Useful Properties of String Interning in C++

String interning is useful because it saves space and also allows for fast string comparsion for equality by comparing just the pointers. And it is possible to do it quite easily in pure C++:

template<char... N> struct interned {

  static char const value[];
};

template<char... N> char const interned<N...>::value[]{N...};

template<int N>
constexpr char ch(char const(&s)[N], int i) {
  return i < N ? s[i] : '\0';
}

#define $(s) interned<ch(s,0),ch(s,1),ch(s,2),ch(s,3),ch(s,4),ch(s,5),ch(s,6) ... >

The idea is simple: turn a string into a type and use the powers of linker to collapse all instances into one.

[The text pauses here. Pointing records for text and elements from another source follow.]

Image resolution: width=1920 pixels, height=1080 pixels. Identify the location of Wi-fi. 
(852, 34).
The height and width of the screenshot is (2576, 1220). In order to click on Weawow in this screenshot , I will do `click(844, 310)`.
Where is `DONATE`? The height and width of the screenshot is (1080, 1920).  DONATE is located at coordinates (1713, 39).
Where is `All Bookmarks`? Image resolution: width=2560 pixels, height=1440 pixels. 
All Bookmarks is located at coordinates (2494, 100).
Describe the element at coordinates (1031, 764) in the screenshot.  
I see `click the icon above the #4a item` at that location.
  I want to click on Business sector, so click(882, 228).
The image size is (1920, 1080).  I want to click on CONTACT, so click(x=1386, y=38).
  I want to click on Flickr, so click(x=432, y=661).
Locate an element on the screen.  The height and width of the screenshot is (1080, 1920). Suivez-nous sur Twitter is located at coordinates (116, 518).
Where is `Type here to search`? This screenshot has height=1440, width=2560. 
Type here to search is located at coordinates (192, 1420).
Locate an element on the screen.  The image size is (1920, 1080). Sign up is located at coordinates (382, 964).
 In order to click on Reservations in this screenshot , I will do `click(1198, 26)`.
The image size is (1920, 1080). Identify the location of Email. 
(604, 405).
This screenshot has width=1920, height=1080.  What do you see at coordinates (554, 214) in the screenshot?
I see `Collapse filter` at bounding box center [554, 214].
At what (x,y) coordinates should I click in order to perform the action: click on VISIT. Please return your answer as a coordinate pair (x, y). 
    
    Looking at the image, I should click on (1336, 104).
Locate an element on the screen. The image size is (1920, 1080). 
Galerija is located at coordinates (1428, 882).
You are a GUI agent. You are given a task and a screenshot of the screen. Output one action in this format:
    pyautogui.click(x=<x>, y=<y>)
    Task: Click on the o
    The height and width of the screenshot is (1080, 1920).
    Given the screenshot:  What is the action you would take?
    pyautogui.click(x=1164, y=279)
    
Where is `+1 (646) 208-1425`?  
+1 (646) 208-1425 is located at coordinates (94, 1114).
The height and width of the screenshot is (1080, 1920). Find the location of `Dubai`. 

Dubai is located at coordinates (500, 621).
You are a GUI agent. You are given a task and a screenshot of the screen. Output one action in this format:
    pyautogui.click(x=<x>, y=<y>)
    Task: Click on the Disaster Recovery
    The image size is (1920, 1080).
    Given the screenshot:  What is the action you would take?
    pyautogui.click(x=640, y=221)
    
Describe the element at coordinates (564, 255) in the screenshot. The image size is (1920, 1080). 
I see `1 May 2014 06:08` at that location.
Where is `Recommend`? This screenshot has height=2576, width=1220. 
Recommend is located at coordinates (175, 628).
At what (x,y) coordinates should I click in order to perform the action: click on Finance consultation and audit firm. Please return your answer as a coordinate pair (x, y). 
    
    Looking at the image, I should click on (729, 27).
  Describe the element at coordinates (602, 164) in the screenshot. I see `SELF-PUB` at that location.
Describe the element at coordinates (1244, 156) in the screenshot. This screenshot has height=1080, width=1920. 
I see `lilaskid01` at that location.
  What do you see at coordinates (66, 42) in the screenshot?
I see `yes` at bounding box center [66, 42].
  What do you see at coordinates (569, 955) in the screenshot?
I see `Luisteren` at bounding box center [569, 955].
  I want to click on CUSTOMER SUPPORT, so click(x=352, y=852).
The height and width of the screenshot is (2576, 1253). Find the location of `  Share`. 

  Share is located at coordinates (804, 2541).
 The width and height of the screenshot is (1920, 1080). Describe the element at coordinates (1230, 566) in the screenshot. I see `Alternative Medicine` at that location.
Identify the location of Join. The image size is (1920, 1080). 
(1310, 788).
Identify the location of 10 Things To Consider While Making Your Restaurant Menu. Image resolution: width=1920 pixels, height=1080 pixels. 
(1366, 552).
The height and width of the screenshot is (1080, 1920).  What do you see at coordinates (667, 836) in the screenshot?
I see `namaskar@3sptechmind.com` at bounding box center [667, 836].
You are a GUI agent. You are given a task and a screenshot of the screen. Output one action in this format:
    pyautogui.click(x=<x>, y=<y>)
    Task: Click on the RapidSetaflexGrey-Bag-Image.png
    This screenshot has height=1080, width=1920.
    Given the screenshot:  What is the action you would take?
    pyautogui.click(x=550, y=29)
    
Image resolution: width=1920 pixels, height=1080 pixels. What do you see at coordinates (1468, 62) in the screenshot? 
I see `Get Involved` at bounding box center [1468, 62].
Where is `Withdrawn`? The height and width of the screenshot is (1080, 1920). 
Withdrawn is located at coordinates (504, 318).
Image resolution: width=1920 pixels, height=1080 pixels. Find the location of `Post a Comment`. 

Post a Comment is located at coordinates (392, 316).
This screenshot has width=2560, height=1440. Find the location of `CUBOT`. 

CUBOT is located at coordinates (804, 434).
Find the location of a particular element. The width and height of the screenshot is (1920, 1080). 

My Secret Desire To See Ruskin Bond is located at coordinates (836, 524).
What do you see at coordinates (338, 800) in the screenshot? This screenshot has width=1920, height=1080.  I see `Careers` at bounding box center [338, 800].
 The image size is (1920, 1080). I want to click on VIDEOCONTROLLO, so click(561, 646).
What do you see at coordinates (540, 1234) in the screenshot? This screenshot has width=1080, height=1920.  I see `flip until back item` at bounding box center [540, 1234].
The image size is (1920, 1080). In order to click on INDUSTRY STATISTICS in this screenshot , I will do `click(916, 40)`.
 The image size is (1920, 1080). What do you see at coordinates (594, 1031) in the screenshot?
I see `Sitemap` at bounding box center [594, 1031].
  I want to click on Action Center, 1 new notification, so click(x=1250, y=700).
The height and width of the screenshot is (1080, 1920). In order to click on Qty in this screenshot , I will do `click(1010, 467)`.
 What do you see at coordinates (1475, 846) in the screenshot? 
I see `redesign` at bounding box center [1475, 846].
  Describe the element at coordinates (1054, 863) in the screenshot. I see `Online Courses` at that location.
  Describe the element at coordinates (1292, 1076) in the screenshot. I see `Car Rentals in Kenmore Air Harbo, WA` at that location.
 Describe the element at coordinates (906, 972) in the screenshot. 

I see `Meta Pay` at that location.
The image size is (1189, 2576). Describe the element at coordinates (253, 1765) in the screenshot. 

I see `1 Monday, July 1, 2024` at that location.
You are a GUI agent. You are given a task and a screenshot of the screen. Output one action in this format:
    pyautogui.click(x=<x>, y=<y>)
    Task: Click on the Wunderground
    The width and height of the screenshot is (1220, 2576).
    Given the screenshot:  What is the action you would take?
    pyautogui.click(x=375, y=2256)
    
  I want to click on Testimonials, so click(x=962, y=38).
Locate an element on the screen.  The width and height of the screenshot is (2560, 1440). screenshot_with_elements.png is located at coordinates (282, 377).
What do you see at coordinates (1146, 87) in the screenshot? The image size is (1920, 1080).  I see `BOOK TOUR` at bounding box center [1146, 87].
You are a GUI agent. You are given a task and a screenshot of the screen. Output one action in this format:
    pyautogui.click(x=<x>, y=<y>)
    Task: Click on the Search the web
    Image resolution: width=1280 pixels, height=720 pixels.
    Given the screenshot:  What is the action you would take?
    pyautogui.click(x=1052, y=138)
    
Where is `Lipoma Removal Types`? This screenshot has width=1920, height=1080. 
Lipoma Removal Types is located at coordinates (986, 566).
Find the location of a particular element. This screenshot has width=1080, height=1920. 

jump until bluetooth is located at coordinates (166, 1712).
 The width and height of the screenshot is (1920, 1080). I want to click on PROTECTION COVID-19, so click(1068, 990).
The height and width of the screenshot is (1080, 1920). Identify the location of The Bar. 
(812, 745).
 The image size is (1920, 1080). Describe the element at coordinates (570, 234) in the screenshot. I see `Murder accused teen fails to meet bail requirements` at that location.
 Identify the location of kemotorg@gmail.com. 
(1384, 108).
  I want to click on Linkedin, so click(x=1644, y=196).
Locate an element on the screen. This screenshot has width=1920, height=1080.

Full source code at Github.

Here's how to use it:

std::cout << $("interned string")::value;

Right now it has a limit on string length. You can increase it by editing the $(...) macro in the intern.h header. I didn't know at first, but there is a proposal to add this capability to the standard: N3599 "Literal operator templates for strings" by Richard Smith. GCC and Clang already provide it as an extension, I hope MSVC catches up. Ruslan Abdikeev provided a sample showing it in code. To use this extension just #define N3599 before including the header ( Update: I've enabled it by default ).

String interning turns a string into a type and as such allows for a number of other nice things.

We can use it as a template parameter:

  template<typename T> struct tag {};

  using tag_int = tag< $("int") >;

or for overload resolution:

  void method( $("apple") ) { ... }
  void method( $("orange") ) { ... }

  method( $("apple"){} ); //calls apple method

or it can be used as a simple type id system:

#define $typeid(s) $( #s )::value

using typeid_t = void const*;

struct data {

  constexpr static typeid_t tid = $typeid( data ); //address is unique
};

See it in action online here at tio.run (or at Coliru).

We can also use it in place of enums because it has a fixed address. Maybe not really good idea if you have hundreds of enums but for a couple it has the advantage of being self-describing.

Have you ever been in a situation when you have a small fixed set of name-value pairs and you wanted to map them in your program. Some programmers would create a small hash map for this. But there is simpler and more efficient method using the same style as in string interning:

template<typename K, typename V> struct map {
  static V value;
}

template<typename K, typename V> map<K,V>::value{};

map< $("singleton") >::value.do_action();

You can try it online at tio.run ( or at Ideone ).

Another use is program internationalization: we can run some code for every interned string (just another static member) that will populate a map with strings that can later be used for translation. Or we can apply the above mapping trick for that. The only problem is added linker work.

Because we now have the characters of a string as a parameter pack, we can parse it and do all sort of hacks with it. We can create a list of types for example or anything else. Just as an example here's a primitive calculator that can only add or subtract integer numbers:

  printf( "calc(100+20-10) = %d\n", calc_t("100+20-10")::value );

  Output: calc(100+20-10) = 110

You can try it online at tio.run ( or at Ideone ).

Update. It also let's us create a named tuple with a neat interface.

The source code for string interning is in the intern.h header at Github.